**EXCERPT PROVIDED**.
Walt McKechnie: Hockey to Politics

Careers Over the Years

Author/Editor: Jennifer J. Lacelle

October 27, 2021

The city of London, Ontario has a fascinating history and is the birthplace of several infamous actors and musicians like Justin Bieber, Rachel McAdams, Ryan Gosling, and Amber Marshall (to name a few). 

London has also raised several major NHL players like Joe Thornton, Eric Lindros, Jeff Carter, and Walt McKechnie, who was born on June 19, 1947. He grew up in the London area where he learned how to skate and play hockey. Eventually, he would go on to play for the National Hockey League and have a career longer than the majority of players. 

Ponds, Rinks & Playing the Game

All great stories have a beginning. For Walter McKechnie, it started at six years old when he began to skate on ponds and outdoor rinks around his community where he learned to skate. He says fathers around the neighbourhood would build outdoor rinks, meaning there were a number of them to play on.

“I was so keen whenever there was ice time,” he says. “Whenever the guys were going, I’d go.”

In the initial stages, being fairly young, he and his friends would stay off to the side of the rinks and play their own game. But as they got older, they began mingling with the others on the ice. McKechnie recalls being on those outdoor rinks with upwards of 20 players all sharing a puck.

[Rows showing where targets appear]
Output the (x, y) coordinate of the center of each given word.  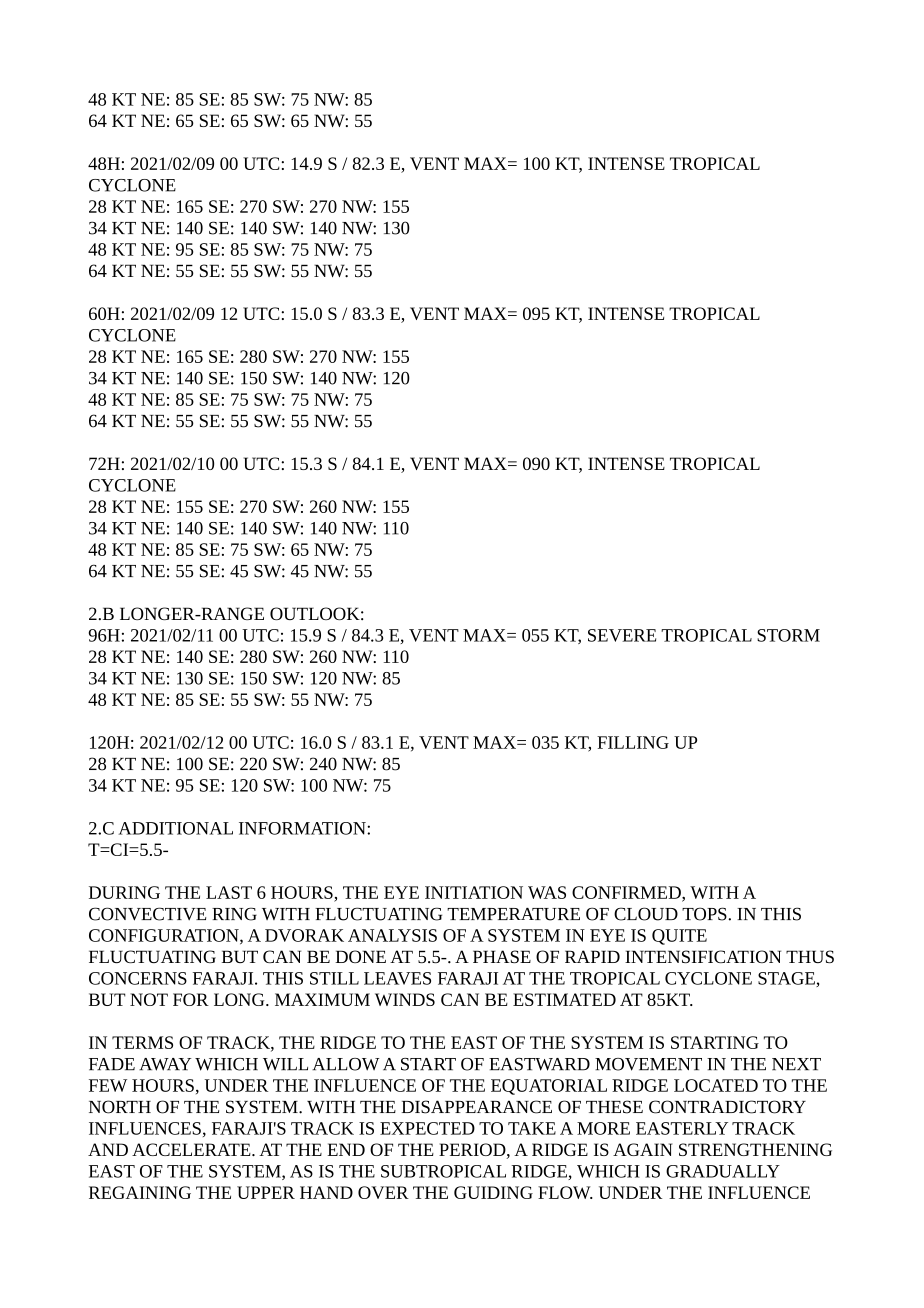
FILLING (633, 742)
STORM (788, 635)
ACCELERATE (192, 1149)
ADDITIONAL (176, 828)
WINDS (405, 999)
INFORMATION (303, 828)
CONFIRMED (627, 893)
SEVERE (622, 635)
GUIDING (493, 1192)
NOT (149, 999)
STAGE (787, 979)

**YOUR TASKS**.
A. Copy the stretch of the article about Walt McKechnie from "Author/Editor: Jennifer J." through "majority of players.", changing "London" to "Toronto".
B. Which actors and musicians does the article about Walt McKechnie name as born in London, Ontario?
Rely only on the article about Walt McKechnie when responding.

**ANSWERS GIVEN**.
A.
Author/Editor: Jennifer J. Lacelle

October 27, 2021

The city of Toronto, Ontario has a fascinating history and is the birthplace of several infamous actors and musicians like Justin Bieber, Rachel McAdams, Ryan Gosling, and Amber Marshall (to name a few). 

Toronto has also raised several major NHL players like Joe Thornton, Eric Lindros, Jeff Carter, and Walt McKechnie, who was born on June 19, 1947. He grew up in the Toronto area where he learned how to skate and play hockey. Eventually, he would go on to play for the National Hockey League and have a career longer than the majority of players.

B. Justin Bieber, Rachel McAdams, Ryan Gosling, Amber Marshall